Despite the preparations, I still like to serve my family home-cooked meals, and this quick and easy menu of Chicken Subs and Sweet Potato Fries is a great go-to meal on a busy weeknight. I served some roasted broccoli alongside, but a tossed salad would also be a great addition.

There's nothing gourmet about the recipes, but the combination is always a hit with my family. There are two ingredients in the recipes worth seeking: Dale's marinade and smoked paprika. We use Dale's on everything from flank steak to burgers. It is salty, so a little goes a long way. And, if you haven't tried smoked paprika I highly recommend you give it a try. It adds an amazing mystery flavor to everything I use it in.

Sweet Potato Fries
(Start the fries first, since they take longer to cook than the chicken.)

3-4 medium sweet potatoes, peeled and cut into fairly thin fries
1-2 tablespoons olive oil
1/2 teaspoon kosher or sea salt
1/2 teaspoon smoked paprika
1/2 teaspoon garlic powder
1/2 teaspoon freshly ground black pepper

Preheat oven to 450 degrees. Line a baking sheet with foil and spray with nonstick cooking spray.

Toss sweet potatoes and olive oil together in a large bowl. Mix the salt, paprika, garlic powder and black pepper together in a small bowl. Sprinkle over the sweet potatoes and toss to coat well.

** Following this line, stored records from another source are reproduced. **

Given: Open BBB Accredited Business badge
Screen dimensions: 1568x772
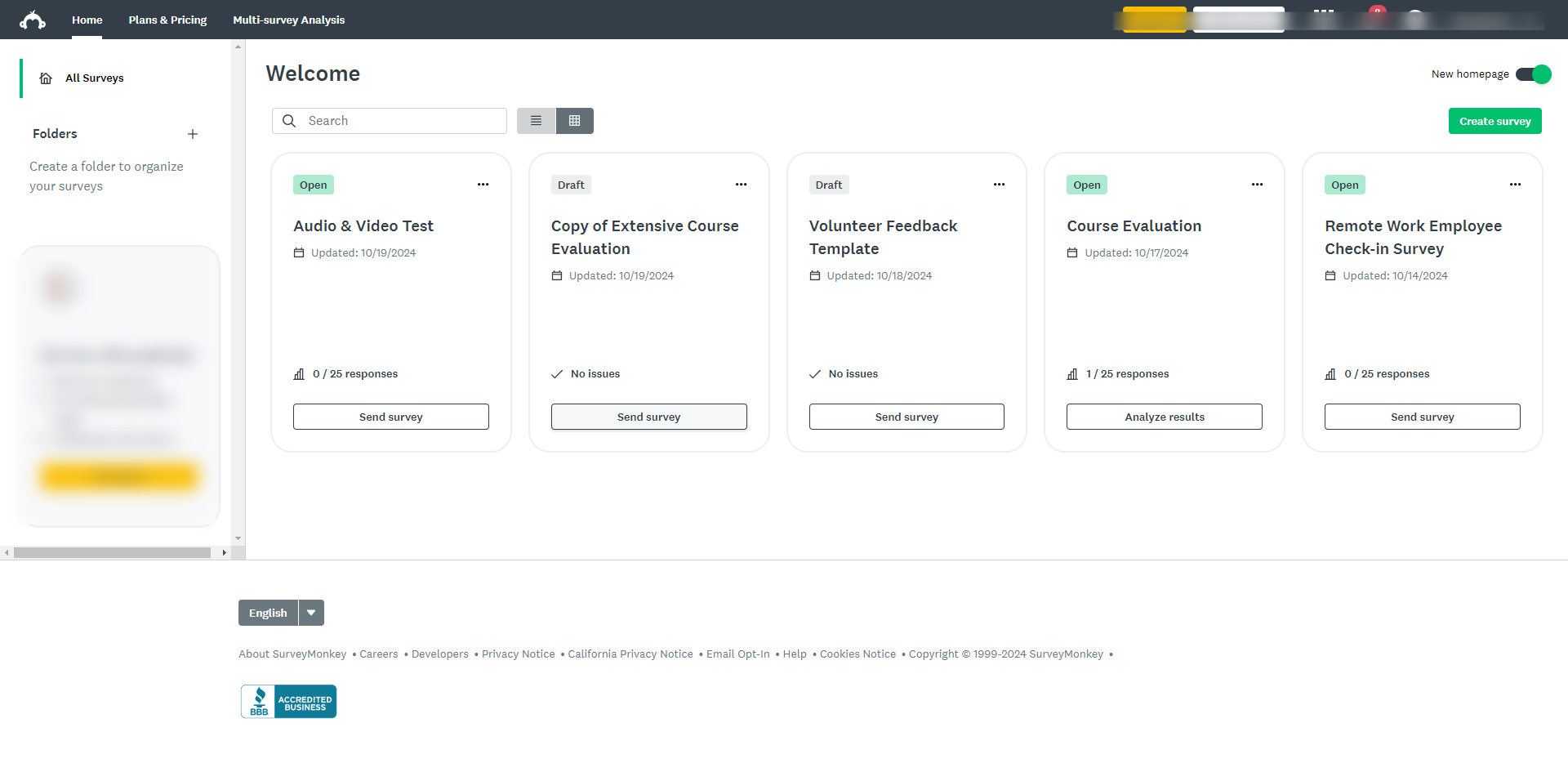Looking at the screenshot, I should (288, 702).
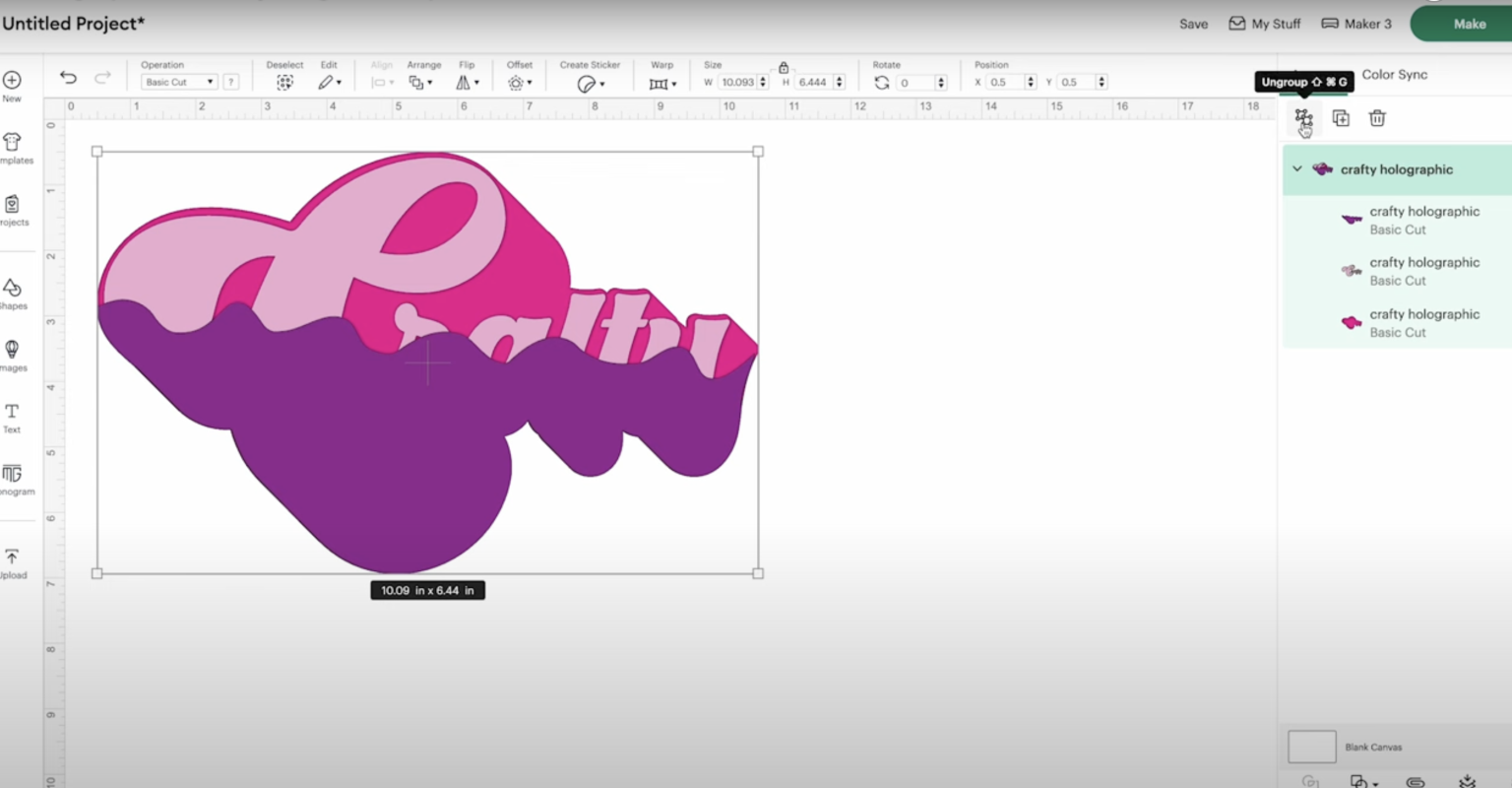Open the Text tool in left sidebar
1512x788 pixels.
(12, 418)
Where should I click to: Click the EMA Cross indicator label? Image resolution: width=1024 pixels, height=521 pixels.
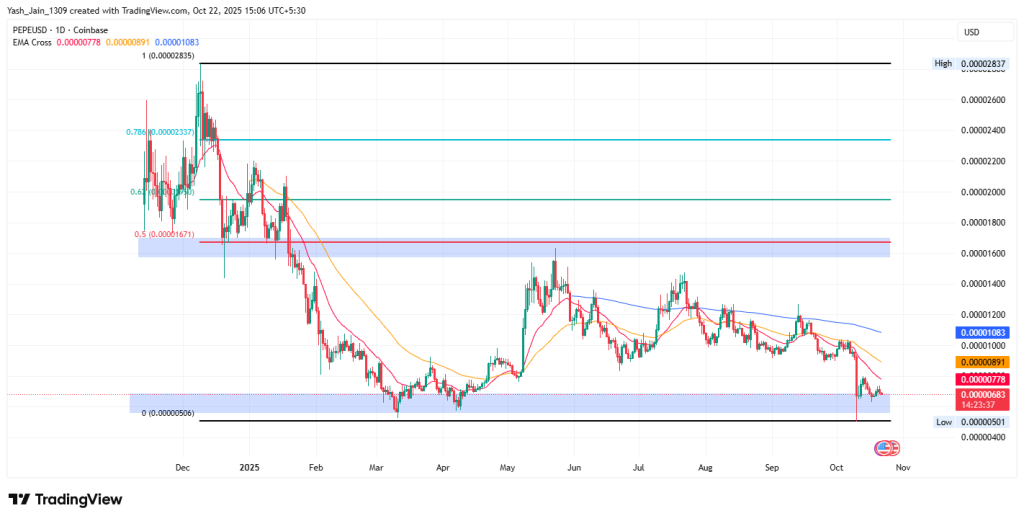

Bake for 20 minutes. Remove from oven and carefully turn the fries. Return to oven and bake for 10-15 minutes more. Taste, and add more salt, if needed.

Makes 4 servings.

Chicken Subs

2 boneless, skinless chicken breast halves
Dale's marinade
Sliced sharp cheddar cheese
2 12-inch sub rolls, cut in half and split
Mayonnaise

Slice the chicken breast halves in half horizontally, into two thin cutlets. Brush both sides of each cutlet with a small amount of the marinade. Heat a large nonstick skillet* over medium-high heat. Add the chicken and cook for 3 minutes per side, until completely cooked. Top each chicken cutlet with the sliced cheese. Spread a little mayo on each of the split sub rolls and place add the chicken cutlets.

Makes 4 servings.

*Chicken also can be grilled.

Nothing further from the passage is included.